Subscription vs One-Time Purchase: Which Model for an App?
How to choose between subscription and one-time purchase for your mobile app? Here are the criteria that actually matter, with real numbers.
If your app has recurring server costs per user, go with a subscription. If it runs locally with no backend, go with a one-time purchase. Inner Gallery has zero server costs, so users pay once.
When I built Inner Gallery, the business model came up very early. Competitors (Keepsafe, Private Photo Vault) all charge a subscription -- between 3 and 10 dollars/month. For an app that runs 100% locally.
When a Subscription Actually Makes Sense
Subscriptions aren't inherently bad. They're justified in three specific cases.
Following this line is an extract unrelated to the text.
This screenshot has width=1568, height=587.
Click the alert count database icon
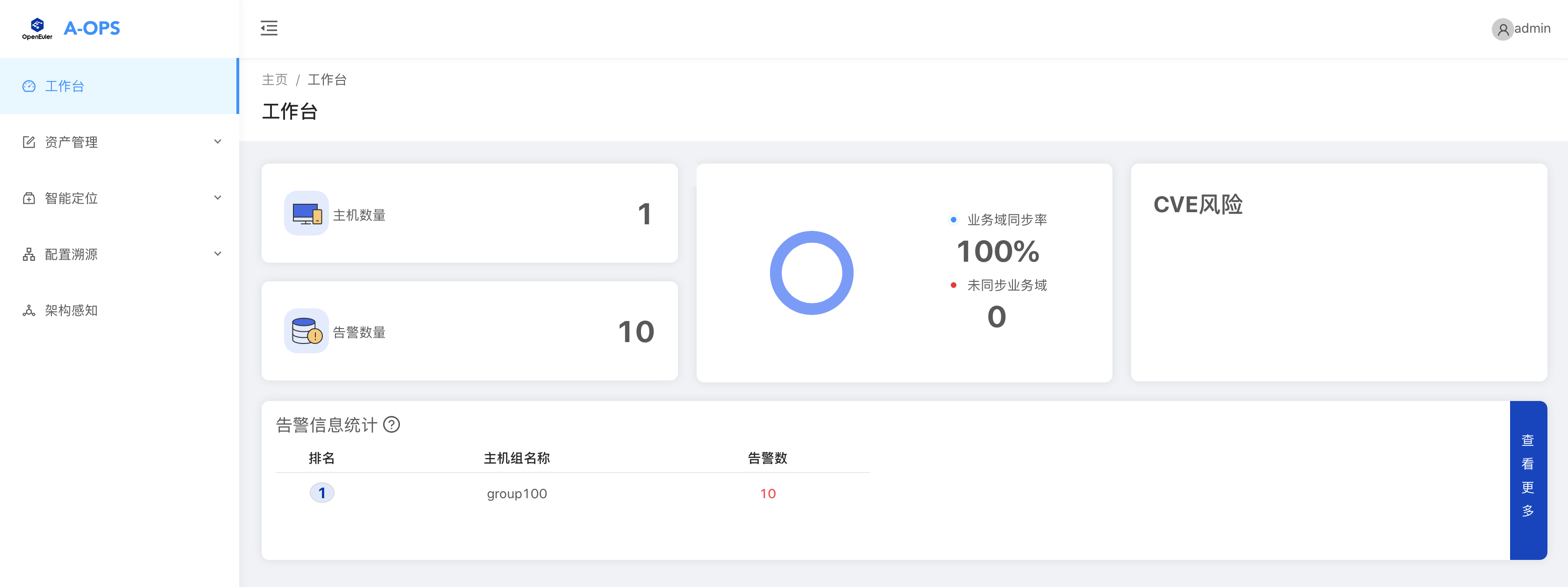306,331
You Have Real Recurring Costs
If your app uses servers, cloud storage, or paid APIs, a subscription makes sense. Keepsafe Photo Vault generates about $700,000/month with this model because they store terabytes of encrypted photos.
You Provide Regular Content
Apps like Day One (roughly $350,000/month according to Sensor Tower) justify their subscription through cloud sync and frequent new features.
Your Product Is Constantly Evolving
Spotify, Netflix, or even Figma: their value increases every month. New artists, new shows, new features. Users pay for a service that grows.
Subscriptions work when you regularly deliver new value. Without that, it's disguised theft.
When a One-Time Purchase Is More Honest
For Inner Gallery, the choice was obvious: one-time purchase. Why? The app works entirely locally. Zero servers, zero external APIs, zero recurring costs on my end.
Charging a subscription for an app that runs on the user's iPhone without consuming anything external is dishonest. Full stop.
Local Apps
Calculators, offline photo editors, local password managers: if your app doesn't need any external service to function, a subscription has no justification.
Professional Tools
Developers gladly pay $50 once for Paw or Proxyman. These tools save them hours. A one-time purchase is clean and transparent.
Long Lifespan
I designed Inner Gallery to last at least 10 years. 6,325 lines of Swift/SwiftUI, zero external dependencies. Once purchased, it works indefinitely. That's the value of a one-time purchase.
User Psychology Matters
Users hate unnecessary subscriptions. The RevenueCat 2024 report shows that 68% of users prefer paying more upfront rather than monthly.
Why? They feel in control of their money. With an unjustified subscription, they feel held hostage.
A user satisfied with a one-time purchase becomes your best ambassador. A user forced into a subscription becomes your worst detractor.
My Choice for Inner Gallery
For Inner Gallery, I chose the one-time purchase model. A free version with the basics, and paid packs to unlock advanced features. No subscription.
The app runs 100% locally, with no server to fund. Imposing a monthly subscription for an app that costs me nothing to run would not be honest.
How to Decide for Your App
Ask yourself these questions:
- Do you have real recurring costs? Servers, APIs, content...
- Do you deliver new value every month? Not bug fixes -- real value.
- Does the user get their money's worth in the long run?
If you answer no to any of these, a subscription is probably not justified.